China-based Hack Targets UK Companies in 'Critical National Security Threat'

A new wave of cyber attacks against British companies has been revealed, with a "critical national security threat" identified by an analyst. Unlike recent attacks on Marks & Spencer (M&S), Co-op, and Harrods, which were carried out using ransomware, the latest incident involves remote code execution - a more sinister form of hacking.

The attack, exposed by cybersecurity firm EclecticIQ, used a previously unknown backdoor in software called SAP Netweaver to gain control of devices and networks. This is where hackers take over internet-connected systems to run malicious programs or steal sensitive data. The vulnerability has been patched by the software's developer, but experts warn that many companies are still at risk.

According to EclecticIQ's chief executive, Cody Barrow, a seasoned cybersecurity expert who previously worked at the Pentagon, NSA, and US Cyber Command, this is a scenario that keeps people like him up at night. "Governments should treat this as a critical national security threat," he said, adding that the exploitation of networks is "extensive and ongoing", with over 500 SAP customers affected and potentially many more.

Several major UK companies have been targeted, including gas giant Cadent, publishers News UK, Euro Garages Group, Johnson Matthey, and Ardagh Metal. The attacks were also directed at US and Saudi Arabian entities. NHS England has posted a warning about the exploit on their website, although it's unclear if they are directly affected.

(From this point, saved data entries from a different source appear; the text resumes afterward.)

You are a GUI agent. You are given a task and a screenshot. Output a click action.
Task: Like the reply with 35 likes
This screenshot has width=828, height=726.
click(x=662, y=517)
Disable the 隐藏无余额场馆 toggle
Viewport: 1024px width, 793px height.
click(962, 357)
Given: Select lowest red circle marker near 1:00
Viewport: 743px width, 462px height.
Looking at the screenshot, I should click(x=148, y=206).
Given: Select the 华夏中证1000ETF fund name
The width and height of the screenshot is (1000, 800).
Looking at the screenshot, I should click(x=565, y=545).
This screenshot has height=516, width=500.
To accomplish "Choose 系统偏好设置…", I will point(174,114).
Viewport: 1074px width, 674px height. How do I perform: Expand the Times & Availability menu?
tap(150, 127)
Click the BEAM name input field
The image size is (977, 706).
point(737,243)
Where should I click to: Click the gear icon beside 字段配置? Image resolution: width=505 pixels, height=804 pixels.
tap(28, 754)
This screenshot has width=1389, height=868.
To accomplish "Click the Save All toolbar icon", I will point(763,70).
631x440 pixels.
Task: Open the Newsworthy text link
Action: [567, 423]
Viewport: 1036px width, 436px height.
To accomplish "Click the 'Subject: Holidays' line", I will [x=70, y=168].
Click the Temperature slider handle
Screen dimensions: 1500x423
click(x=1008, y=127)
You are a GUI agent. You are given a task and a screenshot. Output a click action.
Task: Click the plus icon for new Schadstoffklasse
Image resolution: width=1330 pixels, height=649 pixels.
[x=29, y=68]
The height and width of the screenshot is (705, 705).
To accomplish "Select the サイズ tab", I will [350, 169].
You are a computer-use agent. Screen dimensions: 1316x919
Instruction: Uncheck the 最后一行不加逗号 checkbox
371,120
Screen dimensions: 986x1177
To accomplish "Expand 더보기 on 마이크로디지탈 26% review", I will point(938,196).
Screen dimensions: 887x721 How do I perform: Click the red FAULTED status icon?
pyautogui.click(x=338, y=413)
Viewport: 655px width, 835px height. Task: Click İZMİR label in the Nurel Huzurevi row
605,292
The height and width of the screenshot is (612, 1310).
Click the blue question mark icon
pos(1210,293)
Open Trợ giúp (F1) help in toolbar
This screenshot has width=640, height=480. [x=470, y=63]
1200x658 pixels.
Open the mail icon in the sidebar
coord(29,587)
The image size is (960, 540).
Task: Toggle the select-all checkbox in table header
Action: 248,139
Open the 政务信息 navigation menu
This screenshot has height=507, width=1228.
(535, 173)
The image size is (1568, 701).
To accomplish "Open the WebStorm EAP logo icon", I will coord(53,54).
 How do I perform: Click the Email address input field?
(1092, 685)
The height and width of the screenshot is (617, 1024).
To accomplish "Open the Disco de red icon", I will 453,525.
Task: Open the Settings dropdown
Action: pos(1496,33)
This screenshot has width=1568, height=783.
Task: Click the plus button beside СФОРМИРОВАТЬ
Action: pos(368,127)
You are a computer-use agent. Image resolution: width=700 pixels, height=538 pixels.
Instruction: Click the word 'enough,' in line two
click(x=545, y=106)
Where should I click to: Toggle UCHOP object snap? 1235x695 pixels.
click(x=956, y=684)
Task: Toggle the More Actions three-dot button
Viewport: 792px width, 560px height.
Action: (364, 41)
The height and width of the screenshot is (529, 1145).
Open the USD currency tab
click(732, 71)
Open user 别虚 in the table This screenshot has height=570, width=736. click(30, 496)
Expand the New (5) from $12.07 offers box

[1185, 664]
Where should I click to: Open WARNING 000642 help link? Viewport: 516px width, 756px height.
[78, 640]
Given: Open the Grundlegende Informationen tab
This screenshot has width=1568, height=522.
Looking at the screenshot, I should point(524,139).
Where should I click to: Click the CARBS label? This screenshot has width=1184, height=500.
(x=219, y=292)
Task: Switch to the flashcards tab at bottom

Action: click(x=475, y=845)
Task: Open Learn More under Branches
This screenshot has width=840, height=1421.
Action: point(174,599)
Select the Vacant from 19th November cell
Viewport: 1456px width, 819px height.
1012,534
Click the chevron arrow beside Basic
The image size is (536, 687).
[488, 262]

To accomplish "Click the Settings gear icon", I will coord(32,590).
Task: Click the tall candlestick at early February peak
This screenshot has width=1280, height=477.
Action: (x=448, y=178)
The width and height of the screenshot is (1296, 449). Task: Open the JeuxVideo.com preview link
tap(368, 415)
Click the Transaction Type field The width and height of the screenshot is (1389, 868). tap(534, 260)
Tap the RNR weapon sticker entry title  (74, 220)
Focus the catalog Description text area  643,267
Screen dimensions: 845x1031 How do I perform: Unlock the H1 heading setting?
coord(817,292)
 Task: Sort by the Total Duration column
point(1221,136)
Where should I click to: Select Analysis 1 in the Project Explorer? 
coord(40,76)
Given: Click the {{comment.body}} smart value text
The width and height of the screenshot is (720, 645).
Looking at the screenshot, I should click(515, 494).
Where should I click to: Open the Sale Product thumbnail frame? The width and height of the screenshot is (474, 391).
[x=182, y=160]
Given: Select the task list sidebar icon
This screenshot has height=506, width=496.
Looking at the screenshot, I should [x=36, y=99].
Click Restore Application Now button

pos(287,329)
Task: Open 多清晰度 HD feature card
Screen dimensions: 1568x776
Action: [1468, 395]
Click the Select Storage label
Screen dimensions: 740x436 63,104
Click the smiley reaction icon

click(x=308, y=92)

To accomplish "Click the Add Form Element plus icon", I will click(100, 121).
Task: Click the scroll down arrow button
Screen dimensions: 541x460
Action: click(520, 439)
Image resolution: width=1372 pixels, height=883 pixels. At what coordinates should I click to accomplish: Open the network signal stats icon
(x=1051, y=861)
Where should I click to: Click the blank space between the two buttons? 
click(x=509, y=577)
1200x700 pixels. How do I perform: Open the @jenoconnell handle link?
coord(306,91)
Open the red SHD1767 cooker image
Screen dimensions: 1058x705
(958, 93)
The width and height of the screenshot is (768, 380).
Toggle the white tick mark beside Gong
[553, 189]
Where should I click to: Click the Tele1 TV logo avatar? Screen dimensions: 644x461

The National Cyber Security Centre (NCSC), which monitors cyber threats for the UK government, is keeping an eye on the situation. An NCSC spokesperson told Sky News: "We're monitoring for UK impact following reports of a critical vulnerability affecting SAP NetWeaver being actively exploited." The NCSC strongly advises organisations to follow vendor best practice to mitigate the risk and potential malicious activity.

JP Perez-Etchegoyen, chief technical officer at Onapsis - which specializes in the cybersecurity of SAP - said that exploits of the backdoor were first observed at the start of this year and began to increase in March. Last week, Cabinet minister Pat McFadden warned companies that recent cyber attacks on M&S, Co-op, and Harrods should be a "wake-up call" for businesses.

The Background: Chinese Cyber-Espionage Units

Analysts have linked the attacks to "Chinese cyber-espionage units", based on factors such as Chinese-named files identified as part of the hack, and the way the hackers operated. The aim of these groups is to "operate strategically to compromise critical infrastructure, exfiltrate sensitive data, and maintain persistent access across high-value networks worldwide", according to an initial summary.

The targets in the UK included critical gas distribution networks, water and integrated waste management utilities. The attacks are believed to be part of a broader strategy by China-backed cyber groups to gather sensitive information and disrupt critical infrastructure.

What Can You Do?

SAP has issued patches for both vulnerabilities, urging customers to install them to protect themselves. Experts warn that this is not just a matter of keeping software up-to-date but also taking other security measures to prevent similar attacks in the future.

As one of the affected companies, News UK spokesperson declined to comment on the specific attack. However, the company works with the NCSC on cyber security issues.

The Chinese embassy in London has been approached for comment, but so far, there is no official response.

Cybersecurity Experts Weigh In

Cody Barrow, CEO of EclecticIQ, stressed that vulnerabilities are a common aspect of cybersecurity and that all organisations must consider how to manage potential security issues. "This is not just about the attack itself but also about the broader context," he said.

JP Perez-Etchegoyen added: "The key takeaway is that this vulnerability has been patched, but we need to be vigilant and keep monitoring for similar attacks." He urged companies to take proactive measures to strengthen their security posture.